On 07/04/2009, Ryan Ingram wrote:

On Mon, Apr 6, 2009 at 2:36 PM, Peter Berry wrote:

...

As I understand it, the type checker's thought process should be along these lines:

1) the type signature dictates that x has type Memo d a. 2) appl has type Memo d1 a -> d1 -> a for some d1. 3) we apply appl to x, so Memo d1 a = Memo d a. unify d = d1

This isn't true, though, and for similar reasons why you can't declare a generic "instance Fun d => Functor (Memo d)". Type synonyms are not injective; you can have two instances that point at the same type:

Doh! I'm too used to interpreting words like "Memo" with an initial capital as constructors, which are injective, when it's really a function, which need not be.

You can use a data family instead, and then you get the property you want; if you make Memo a data family, then Memo d1 = Memo d2 does indeed give you d1 = d2.

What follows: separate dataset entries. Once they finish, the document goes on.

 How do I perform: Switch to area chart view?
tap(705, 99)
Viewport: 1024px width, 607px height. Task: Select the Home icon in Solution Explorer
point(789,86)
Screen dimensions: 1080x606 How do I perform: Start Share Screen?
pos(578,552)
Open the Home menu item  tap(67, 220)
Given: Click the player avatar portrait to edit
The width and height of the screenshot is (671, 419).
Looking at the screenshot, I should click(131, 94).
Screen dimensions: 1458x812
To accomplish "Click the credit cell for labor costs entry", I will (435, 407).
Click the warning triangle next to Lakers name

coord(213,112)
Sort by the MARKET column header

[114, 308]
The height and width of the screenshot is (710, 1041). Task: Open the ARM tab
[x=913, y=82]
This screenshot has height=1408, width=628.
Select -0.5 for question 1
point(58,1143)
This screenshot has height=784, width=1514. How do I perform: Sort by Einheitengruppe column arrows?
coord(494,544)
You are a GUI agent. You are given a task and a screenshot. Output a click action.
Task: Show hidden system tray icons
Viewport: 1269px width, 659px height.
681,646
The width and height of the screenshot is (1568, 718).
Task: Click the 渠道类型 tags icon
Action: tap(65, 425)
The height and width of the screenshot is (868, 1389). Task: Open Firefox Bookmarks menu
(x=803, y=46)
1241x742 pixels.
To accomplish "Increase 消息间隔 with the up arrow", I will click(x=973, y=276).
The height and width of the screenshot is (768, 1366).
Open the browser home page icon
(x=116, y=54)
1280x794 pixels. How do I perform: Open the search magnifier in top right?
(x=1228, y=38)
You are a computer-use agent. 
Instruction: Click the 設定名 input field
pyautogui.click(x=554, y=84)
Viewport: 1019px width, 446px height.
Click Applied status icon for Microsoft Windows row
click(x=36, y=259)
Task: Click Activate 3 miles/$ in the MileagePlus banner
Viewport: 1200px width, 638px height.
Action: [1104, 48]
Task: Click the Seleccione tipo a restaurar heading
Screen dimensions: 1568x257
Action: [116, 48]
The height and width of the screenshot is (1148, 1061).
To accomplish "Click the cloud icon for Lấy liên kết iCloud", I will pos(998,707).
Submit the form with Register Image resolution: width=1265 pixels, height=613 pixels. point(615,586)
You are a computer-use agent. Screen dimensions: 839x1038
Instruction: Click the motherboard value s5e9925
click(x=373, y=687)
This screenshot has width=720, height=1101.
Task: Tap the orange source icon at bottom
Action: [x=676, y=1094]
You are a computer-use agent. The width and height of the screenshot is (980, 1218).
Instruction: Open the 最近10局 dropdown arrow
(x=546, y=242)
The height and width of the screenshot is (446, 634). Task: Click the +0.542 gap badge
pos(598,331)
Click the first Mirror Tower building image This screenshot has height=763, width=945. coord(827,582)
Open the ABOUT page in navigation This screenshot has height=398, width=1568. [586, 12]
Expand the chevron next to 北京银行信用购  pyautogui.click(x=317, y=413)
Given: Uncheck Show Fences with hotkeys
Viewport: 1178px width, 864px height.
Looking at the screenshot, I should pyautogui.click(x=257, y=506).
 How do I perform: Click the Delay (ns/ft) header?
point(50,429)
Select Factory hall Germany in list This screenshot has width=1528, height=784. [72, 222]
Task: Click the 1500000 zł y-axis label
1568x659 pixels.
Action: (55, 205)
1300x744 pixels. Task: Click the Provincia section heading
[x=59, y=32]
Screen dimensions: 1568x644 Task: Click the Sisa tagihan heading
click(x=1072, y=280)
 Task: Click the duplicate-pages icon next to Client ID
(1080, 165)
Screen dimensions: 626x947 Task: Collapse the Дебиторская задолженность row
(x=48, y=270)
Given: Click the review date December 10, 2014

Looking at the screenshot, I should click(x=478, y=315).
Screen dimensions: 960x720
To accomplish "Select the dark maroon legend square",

I'm now using Data.MemoTrie, which indeed uses data families, instead of a home-brewed solution, and now GHC accepts the type signature. In fact, it already has a Functor instance, so funmap is redundant. -- Peter Berry Please avoid sending me Word or PowerPoint attachments. See http://www.gnu.org/philosophy/no-word-attachments.html

On Mon, Apr 6, 2009 at 7:39 PM, Manuel M T Chakravarty

wrote:

Peter Berry:

...

3) we apply appl to x, so Memo d1 a = Memo d a. unify d = d1

But for some reason, step 3 fails.

Step 3 is invalid - cf, < http://www.haskell.org/pipermail/haskell-cafe/2009-April/059196.html>.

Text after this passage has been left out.